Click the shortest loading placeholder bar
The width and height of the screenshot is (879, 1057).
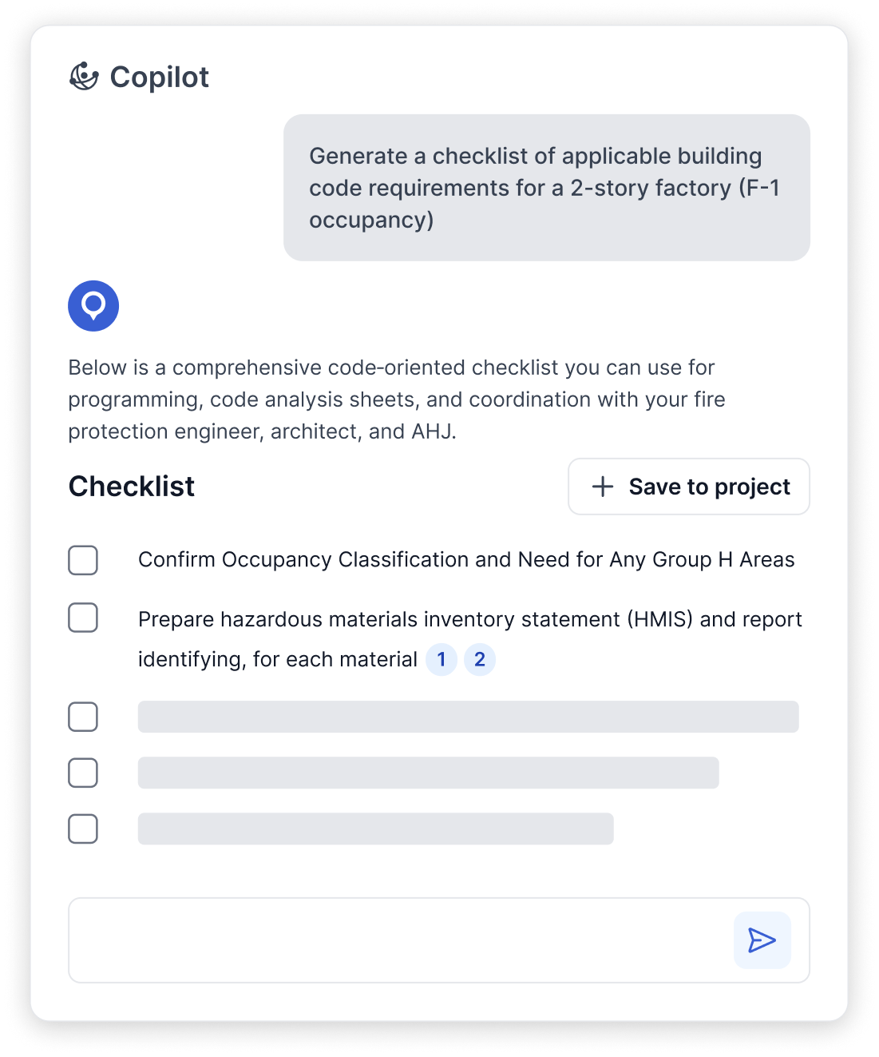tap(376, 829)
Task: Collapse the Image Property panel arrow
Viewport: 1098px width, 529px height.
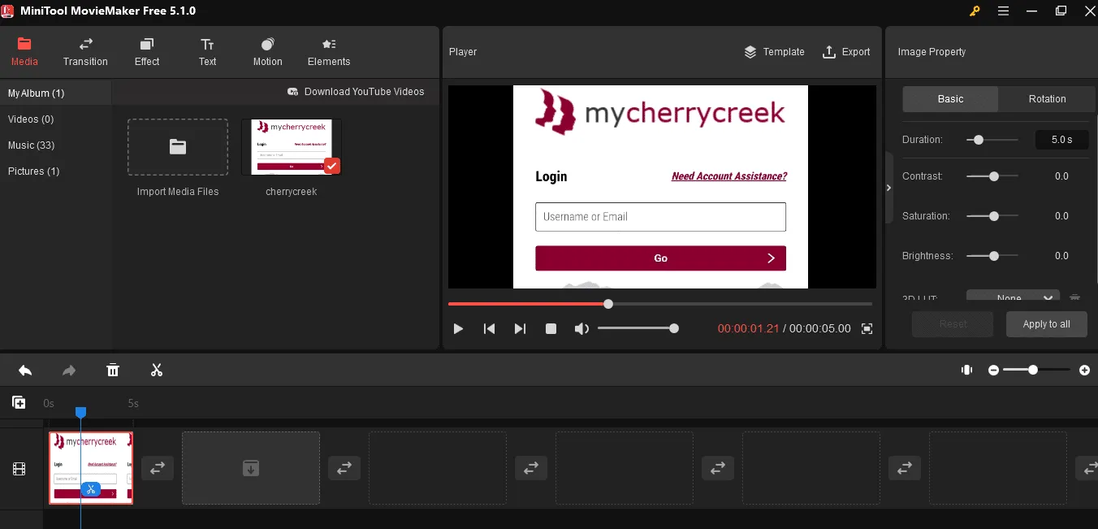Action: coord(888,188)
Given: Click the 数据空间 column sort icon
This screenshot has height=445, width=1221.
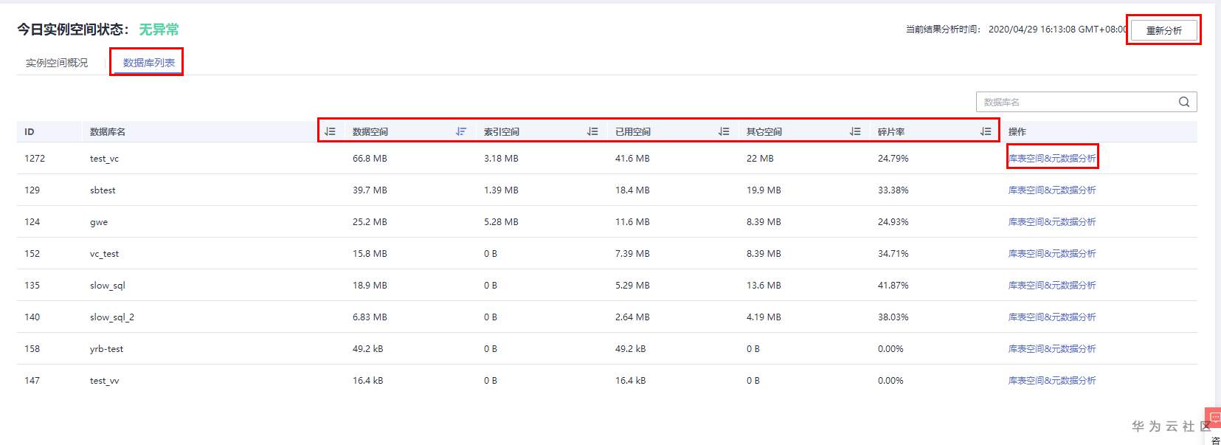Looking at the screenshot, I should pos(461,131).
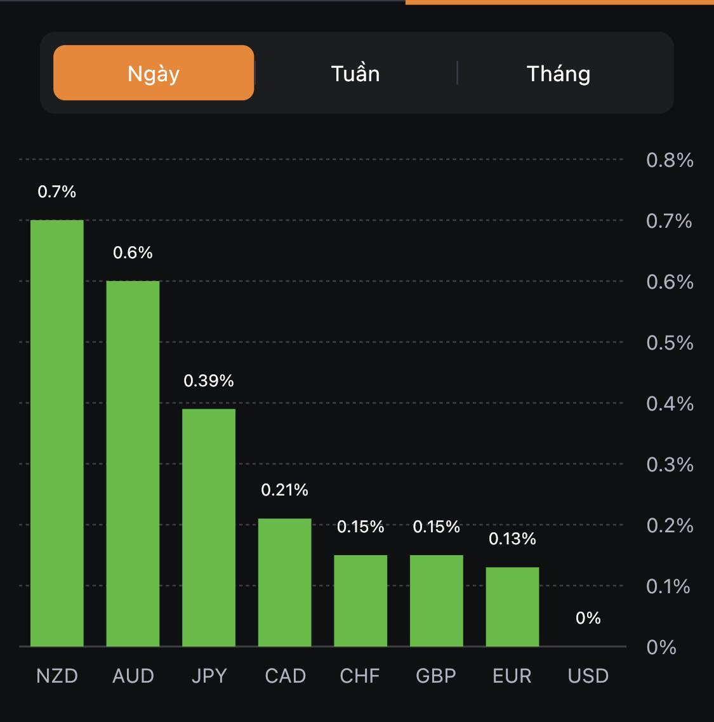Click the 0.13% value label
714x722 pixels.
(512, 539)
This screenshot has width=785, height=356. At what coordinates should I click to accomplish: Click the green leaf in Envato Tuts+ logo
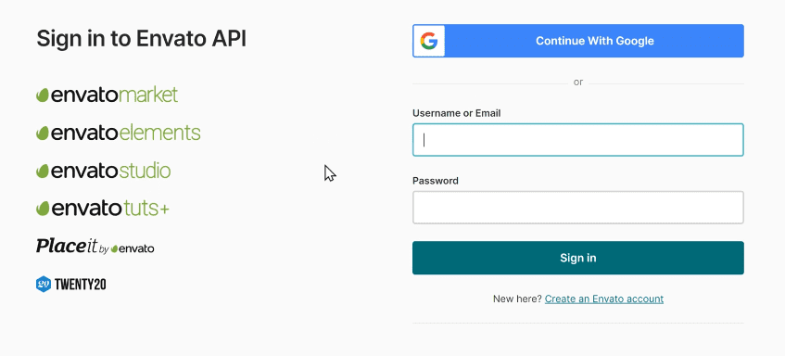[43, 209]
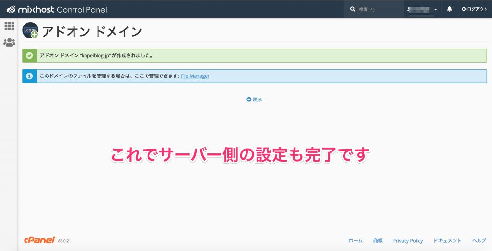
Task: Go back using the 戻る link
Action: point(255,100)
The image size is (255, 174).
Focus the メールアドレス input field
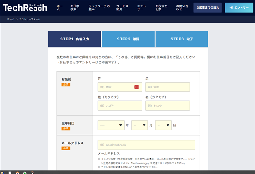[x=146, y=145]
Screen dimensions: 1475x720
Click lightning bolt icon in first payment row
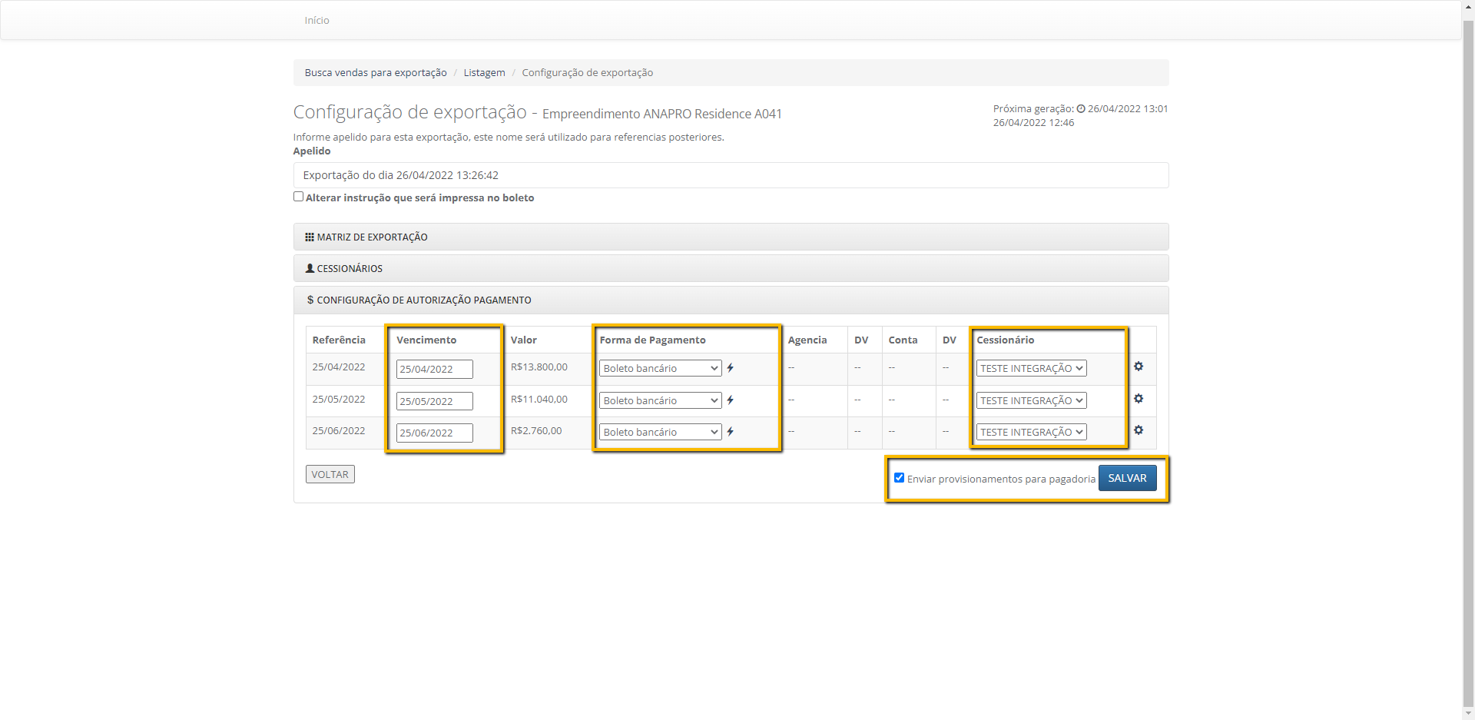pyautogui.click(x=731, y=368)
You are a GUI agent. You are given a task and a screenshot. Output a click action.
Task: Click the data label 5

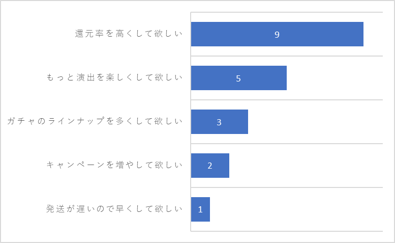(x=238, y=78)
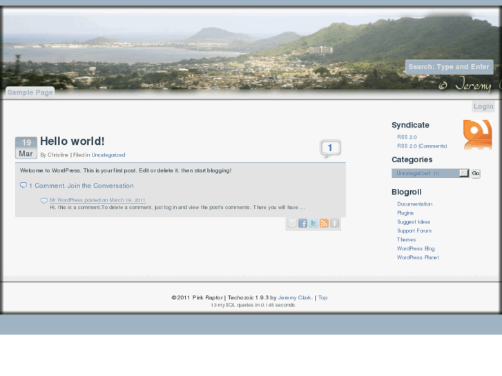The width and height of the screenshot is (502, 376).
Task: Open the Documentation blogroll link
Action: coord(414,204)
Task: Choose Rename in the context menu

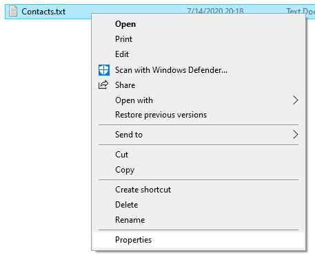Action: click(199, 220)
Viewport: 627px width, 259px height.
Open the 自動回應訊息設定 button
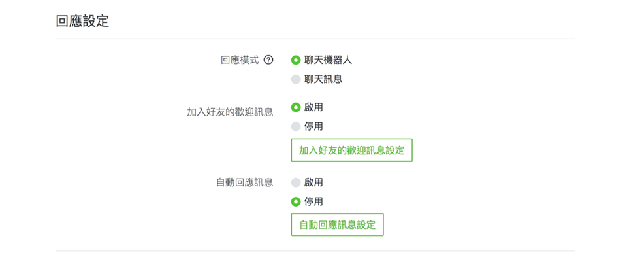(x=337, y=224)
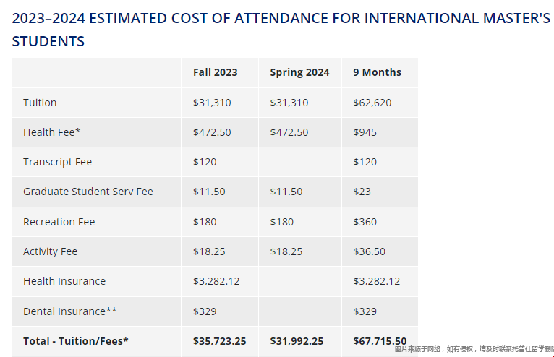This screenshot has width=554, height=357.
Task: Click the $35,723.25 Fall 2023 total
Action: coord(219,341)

==========

▶ [What is expected] Word for word, give again the lines from the line with "Click lightning bolt" through the end of the records above, with both ends included and the pictures left out.

▶ [Your solution]
Click lightning bolt icon in first payment row
pyautogui.click(x=731, y=368)
You are a GUI agent. You are given a task and a screenshot. Output a click action.
Task: Click the data label 5

(x=238, y=78)
The width and height of the screenshot is (502, 376).
Task: Open the Documentation blogroll link
Action: coord(414,204)
Task: Choose Rename in the context menu

Action: click(199, 220)
Viewport: 627px width, 259px height.
Open the 自動回應訊息設定 button
(x=337, y=224)
This screenshot has width=554, height=357.
Task: Click the $35,723.25 Fall 2023 total
Action: coord(219,341)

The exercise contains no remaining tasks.